Find "Click quoted text by kikoojaptrap75", then copy its line and every later line of the entries exactly through the end, leaving all pictures out.

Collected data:
-.-.-

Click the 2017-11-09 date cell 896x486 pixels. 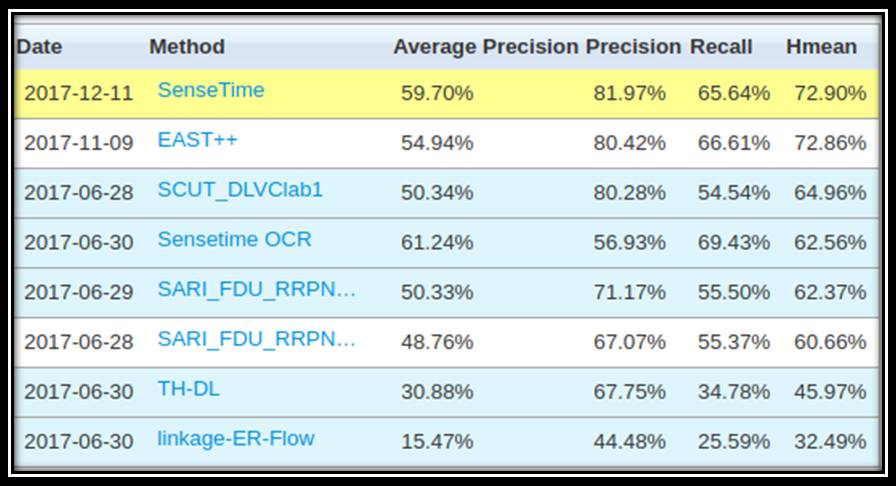pyautogui.click(x=78, y=143)
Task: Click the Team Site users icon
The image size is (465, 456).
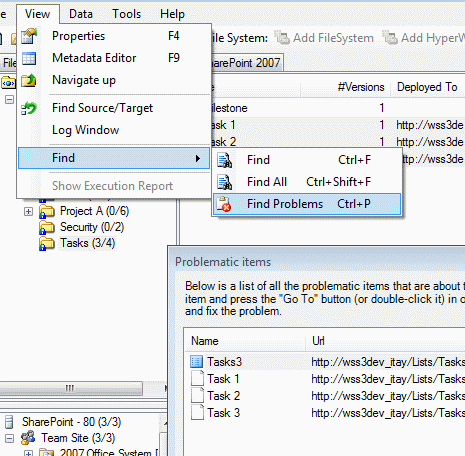Action: (28, 438)
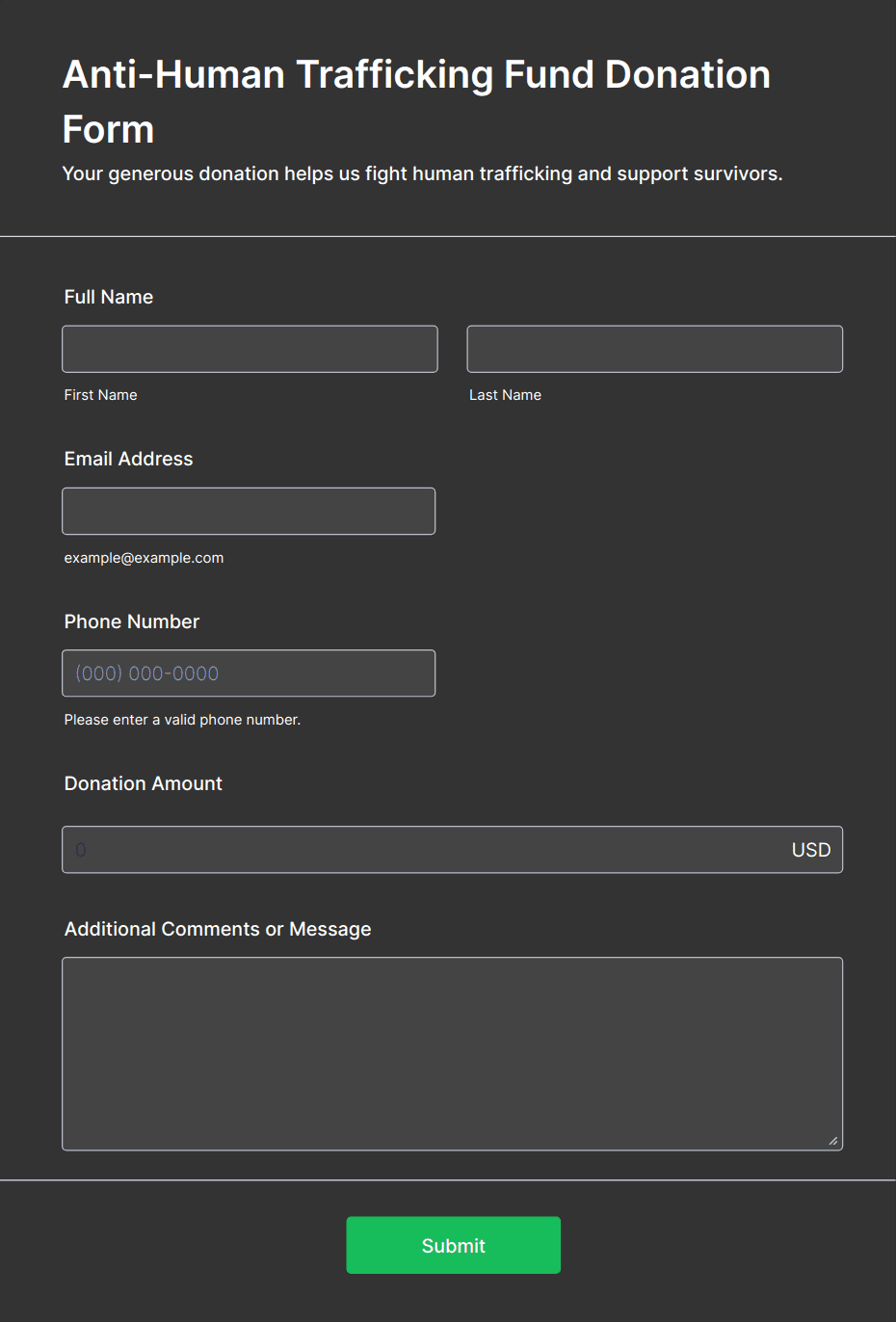Click the example@example.com hint text
The height and width of the screenshot is (1322, 896).
tap(145, 558)
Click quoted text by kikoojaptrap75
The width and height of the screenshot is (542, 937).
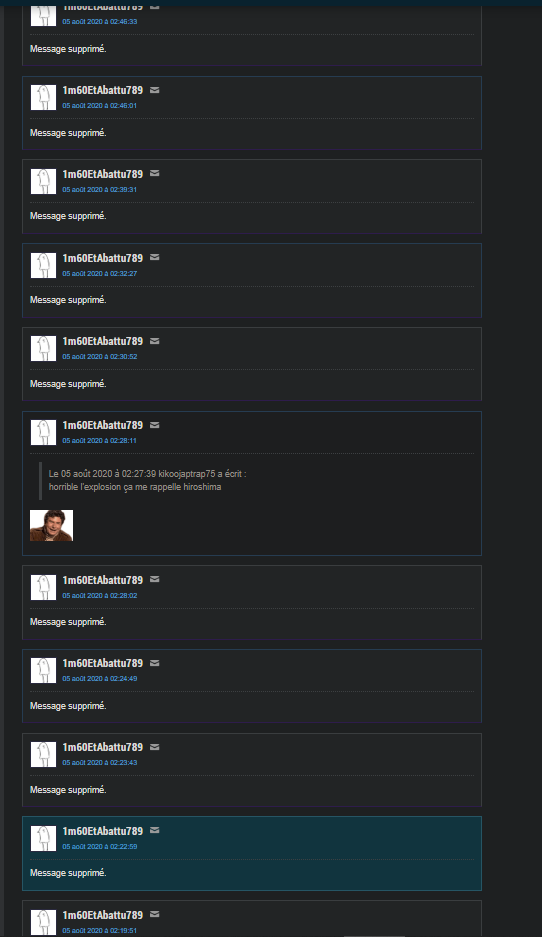coord(135,487)
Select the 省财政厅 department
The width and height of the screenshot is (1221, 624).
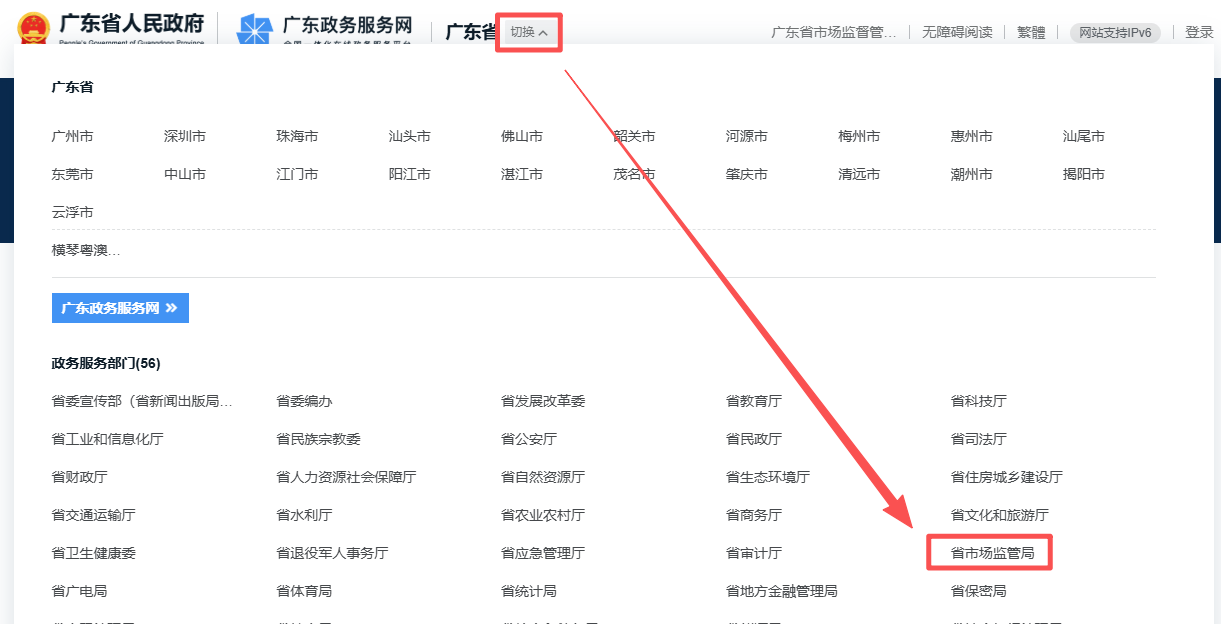(77, 477)
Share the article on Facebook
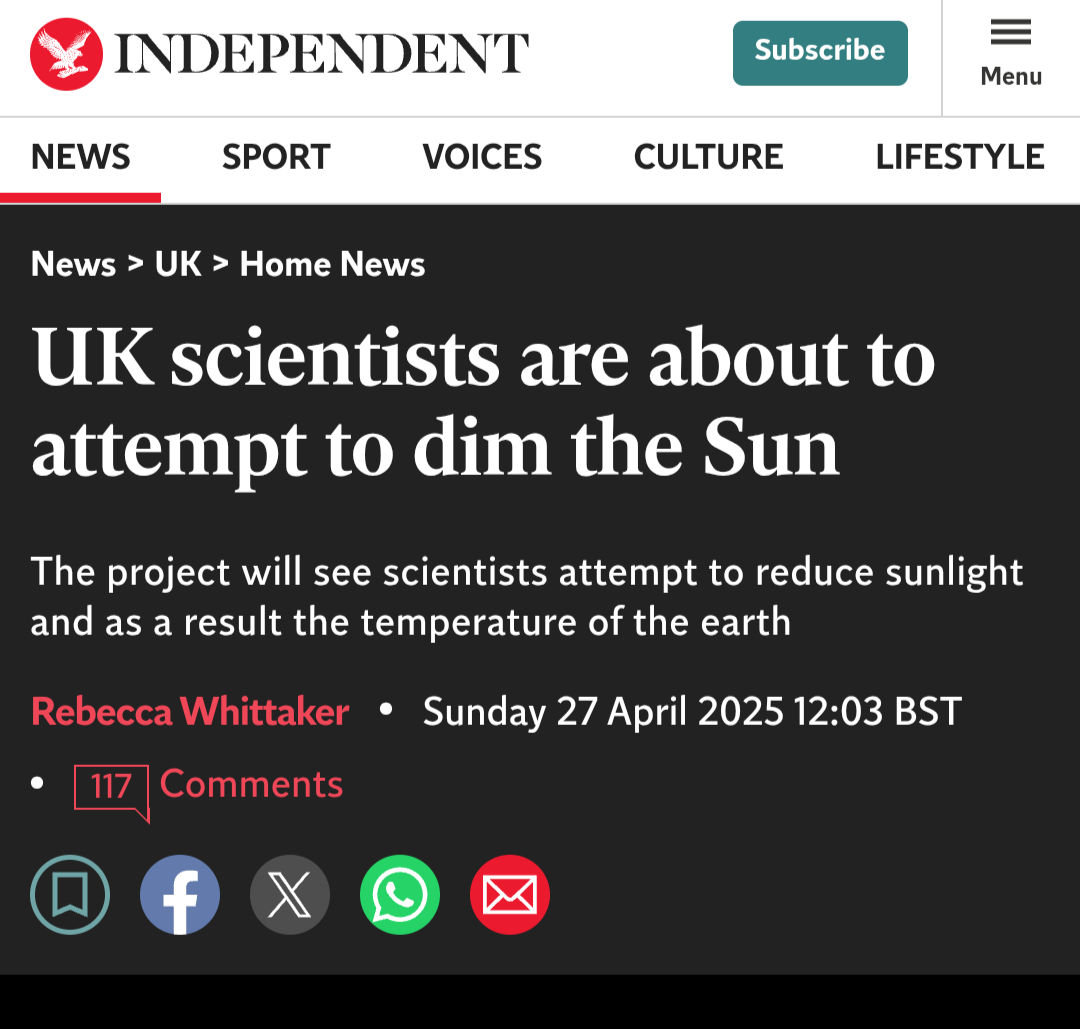The image size is (1080, 1029). point(180,895)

-.-.-

* [Response area]:
Click quoted text by kikoojaptrap75
The width and height of the screenshot is (542, 937).
coord(135,487)
Select the 省财政厅 department
The width and height of the screenshot is (1221, 624).
(77, 477)
Share the article on Facebook
The image size is (1080, 1029). point(180,895)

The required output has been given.